ZSL has worked in the Douala-Edéa coastal ecosystem, specifically in Douala-Edéa National Park and Lake Ossa Wildlife Reserve, since 2014. The Douala-Edéa landscape has the largest and most intact estuarine, freshwater, and coastal forest complexes in Africa, and harbours a wealth of biodiversity, including several threatened species. Doula-Edéa National Park is Cameroon’s first marine and terrestrial National Park, covering 2,629km2. Lake Ossa Wildlife Reserve lies adjacent to Douala-Edéa National Park and is also a key hotspot for threatened biodiversity. Furthermore, this Lake provides vital ecosystem services which local communities rely on; almost 25% of the total population living in this coastal ecosystem carry out subsistence and small-scale agriculture on the land surrounding the lake and over 15% of households are dependent on fisheries.

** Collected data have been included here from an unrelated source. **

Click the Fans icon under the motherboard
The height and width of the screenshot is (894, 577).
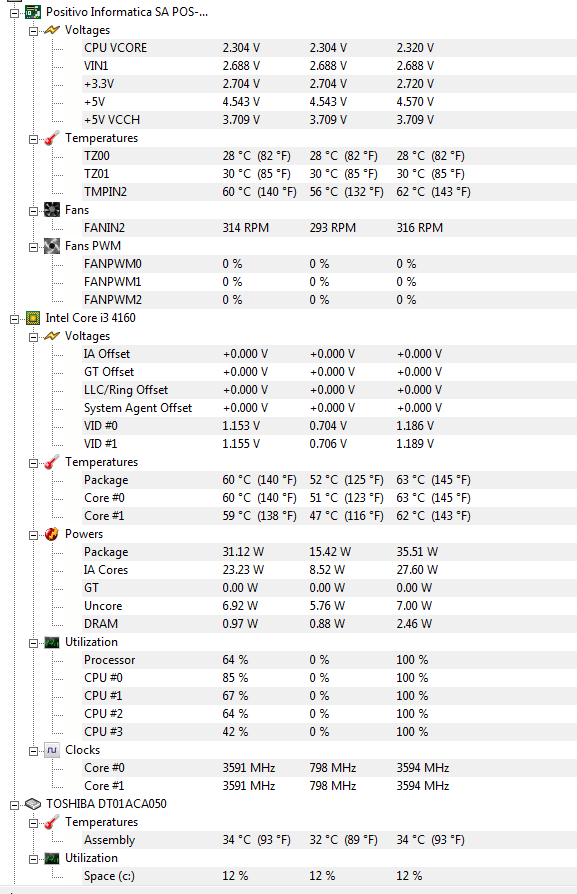click(52, 210)
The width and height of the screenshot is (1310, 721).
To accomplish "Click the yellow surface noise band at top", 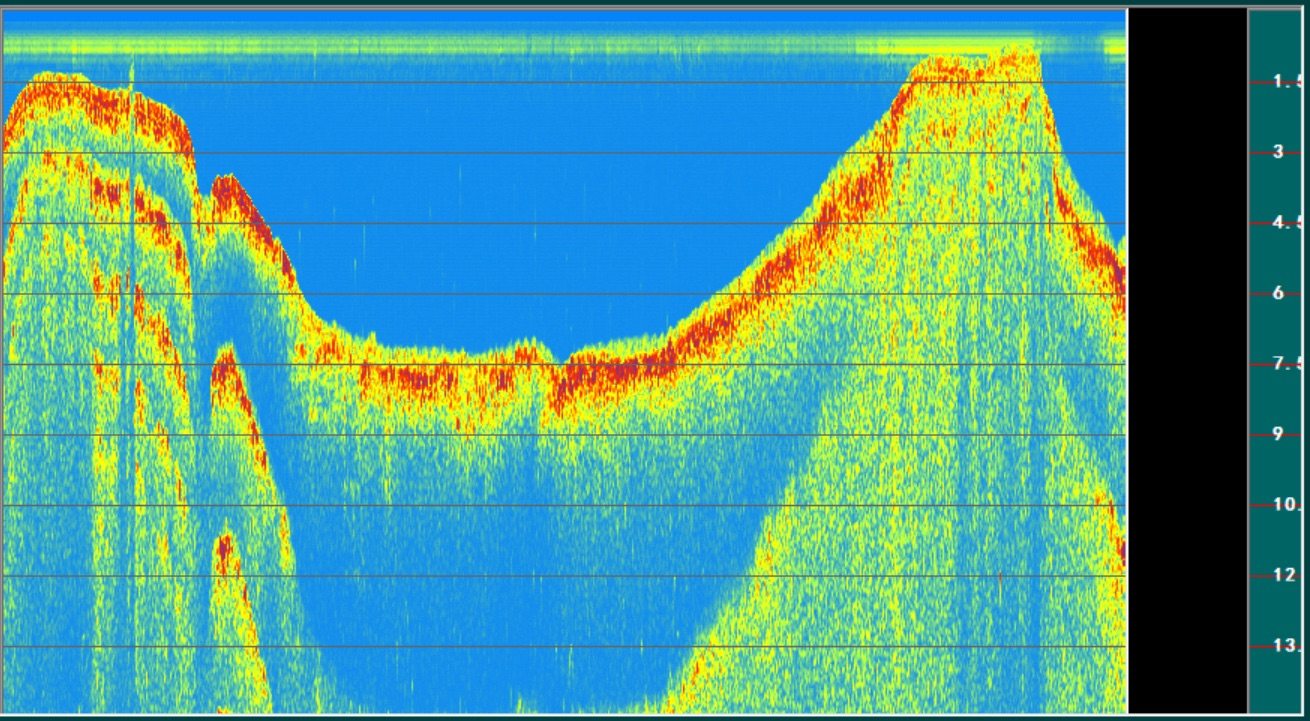I will click(x=500, y=45).
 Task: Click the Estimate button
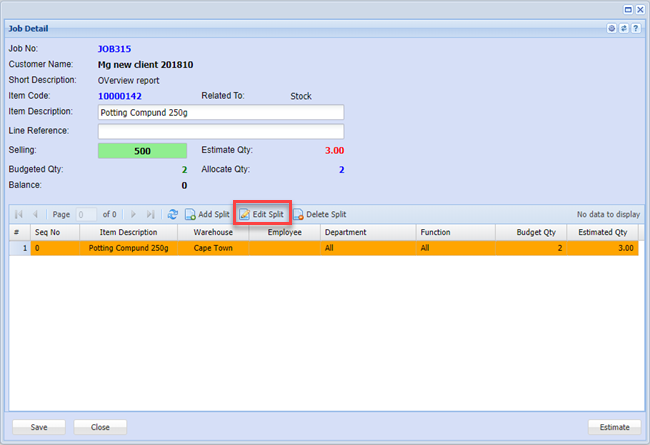(614, 427)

The people living in this ecosystem face poverty, unpredictable incomes and lack of food caused by seasonal changes as well as a decline in the fisheries they depend on. This decline is due to unregulated and unsustainable fishing practices, which leads to overexploitation of fish species. Exacerbating this issue, is the demand for wood (for fuelwood, construction and use in bivalve and smoked fish industries) which results in the overharvesting of mangroves and consequent loss of important nursery sites for fish. Threatened species such as turtles, forest elephants, manatees and crocodiles, are not only also experiencing this habitat loss and encroachment, but also poaching.

BIOPAMA Programme

In an effort to address these threats and secure the future of this integral ecosystem, ZSL is beginning a new project with the support of the European Union and the Organisation of African, Caribbean and Pacific States through the BIOPAMA Programme.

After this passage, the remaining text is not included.